Aangeleverd fragment:

Sergius en Bacchus verwerpen deze beschuldigingen, maar tevergeefs. Keizer Maximianus, zwaar op zijn teentjes getrapt, veroordeelt ze tot de dood.
Maar eerst laat de keizer hen in vrouwenkleren hullen en door de stad voeren, te kijk voor alle burgers. Zo is de humor van deze keizer. Sergius en Bacchus verweren zich met hun eigen humor en zingen op straat: “We hebben de oude mens uitgetrokken en naakt verblijden we ons in U, Heer, want U trok ons het kleed van de bevrijding aan en hulde ons in de mantel van gerechtigheid. Als bruiden heeft U ons gekleed met jurken en ons aaneen gesmeed voor uw aangezicht”. Teksten van Paulus en van de profeet Jesaja. Bijbelkennis brengt je nog eens wat.
Overdag worden ze ondervraagd en gemarteld. ‘s Nachts in hun cel bidden en zingen ze samen psalmen. Een engel van God komt hen moed inspreken: “Houd stand in jullie geloof en liefde. God staat jullie bij en waakt over jullie.” Daarop zingen ze samen psalm 3: “Neerleggen mag ik mij, en slapen – De Heer is onze rust. Onbevreesd zijn wij voor duizenden volks, al sloten zij rondom ons hun rijen. Verrijs, Heer – mijn God, red ons uit. De Heer, hij is de bevrijder. Uw zegen zij over uw volk”.

Uit te voeren:
[1] Welke psalm zingen Sergius en Bacchus in het fragment nadat een engel hun moed heeft ingesproken?
[2] Neem uit het fragment letterlijk alles over, van "Maar eerst laat" tot en met "nog eens wat.".
Baseer je uitsluitend op het fragment.

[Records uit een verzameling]
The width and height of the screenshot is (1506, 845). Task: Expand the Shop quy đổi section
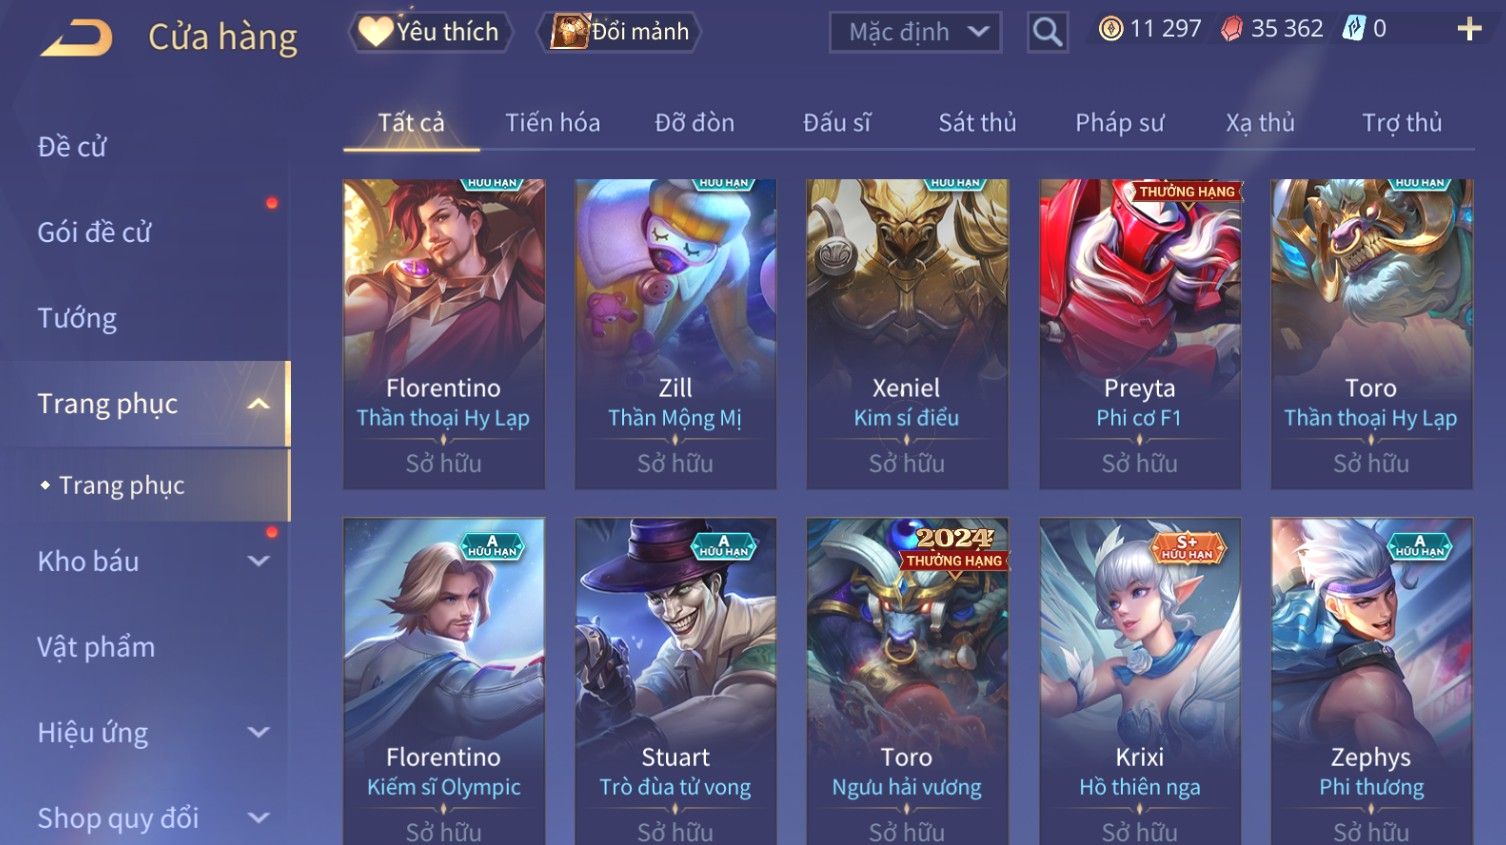(x=258, y=818)
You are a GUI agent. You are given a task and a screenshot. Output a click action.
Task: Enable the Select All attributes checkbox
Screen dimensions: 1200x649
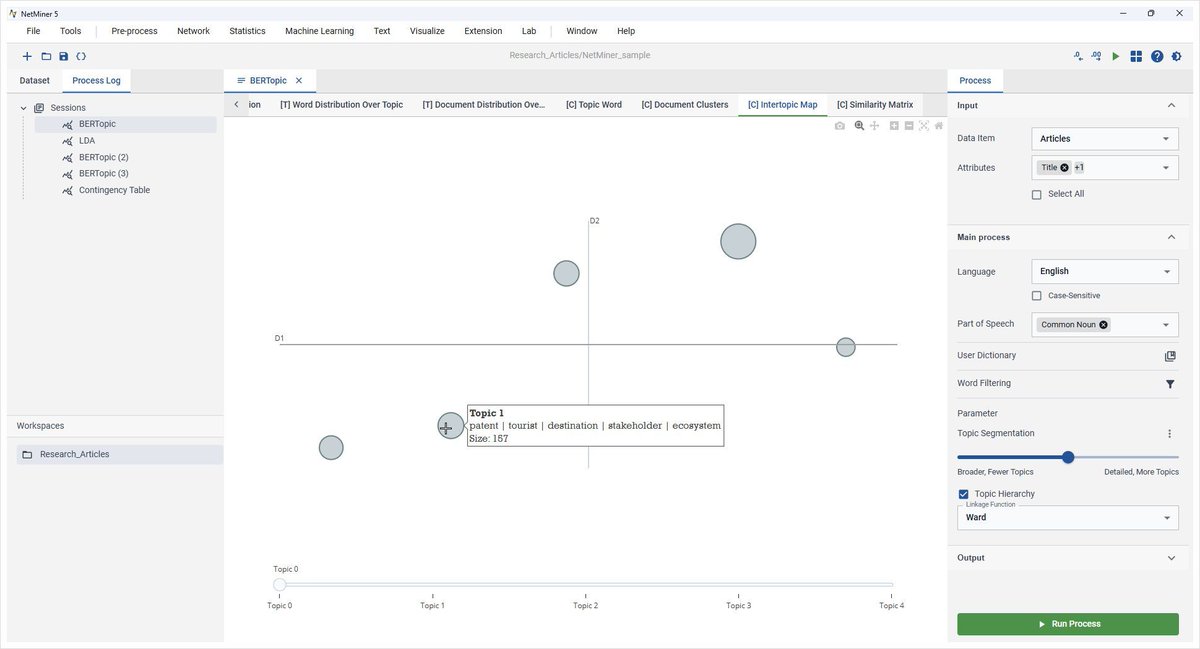pos(1037,193)
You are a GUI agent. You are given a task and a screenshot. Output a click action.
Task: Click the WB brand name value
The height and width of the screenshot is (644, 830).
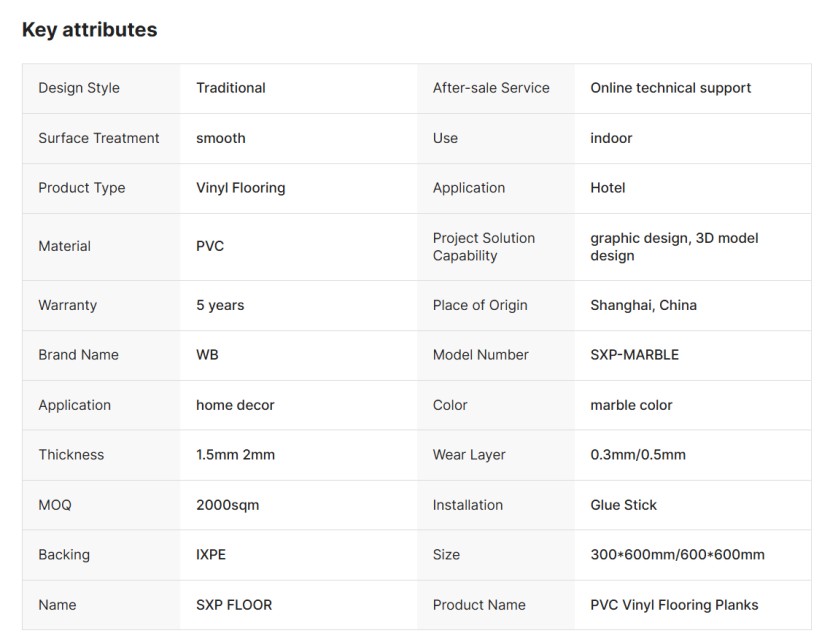207,355
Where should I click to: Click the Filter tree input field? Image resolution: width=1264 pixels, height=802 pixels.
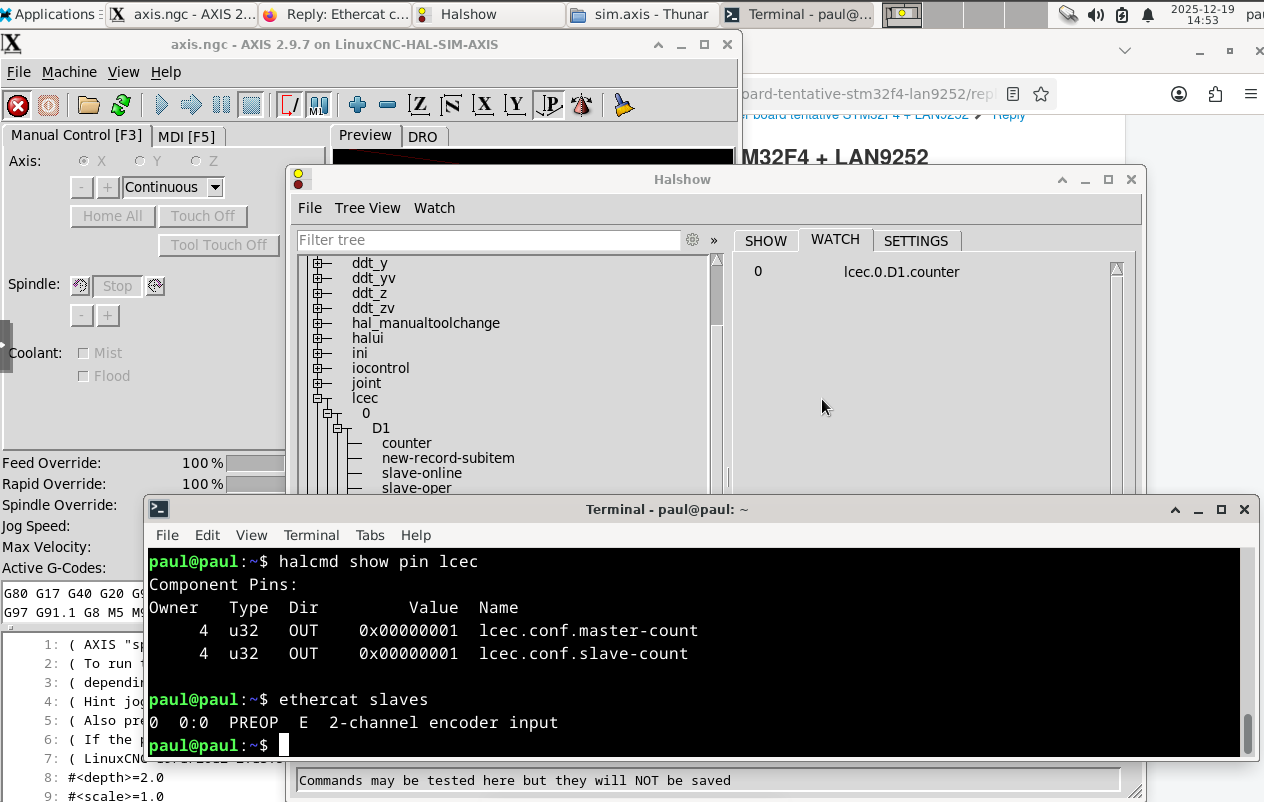coord(488,240)
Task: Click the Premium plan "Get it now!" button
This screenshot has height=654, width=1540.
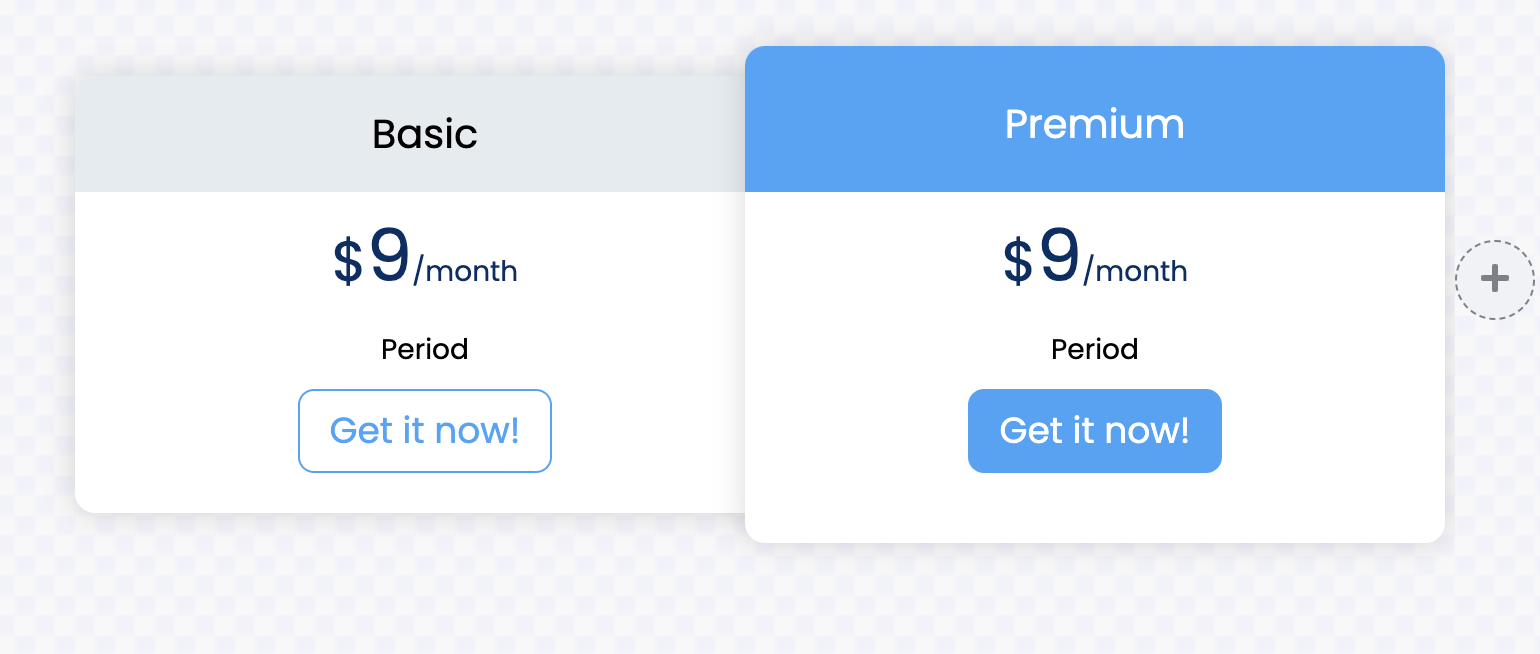Action: (1094, 431)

Antwoorden:
[1] Psalm 3

[2]
Maar eerst laat de keizer hen in vrouwenkleren hullen en door de stad voeren, te kijk voor alle burgers. Zo is de humor van deze keizer. Sergius en Bacchus verweren zich met hun eigen humor en zingen op straat: “We hebben de oude mens uitgetrokken en naakt verblijden we ons in U, Heer, want U trok ons het kleed van de bevrijding aan en hulde ons in de mantel van gerechtigheid. Als bruiden heeft U ons gekleed met jurken en ons aaneen gesmeed voor uw aangezicht”. Teksten van Paulus en van de profeet Jesaja. Bijbelkennis brengt je nog eens wat.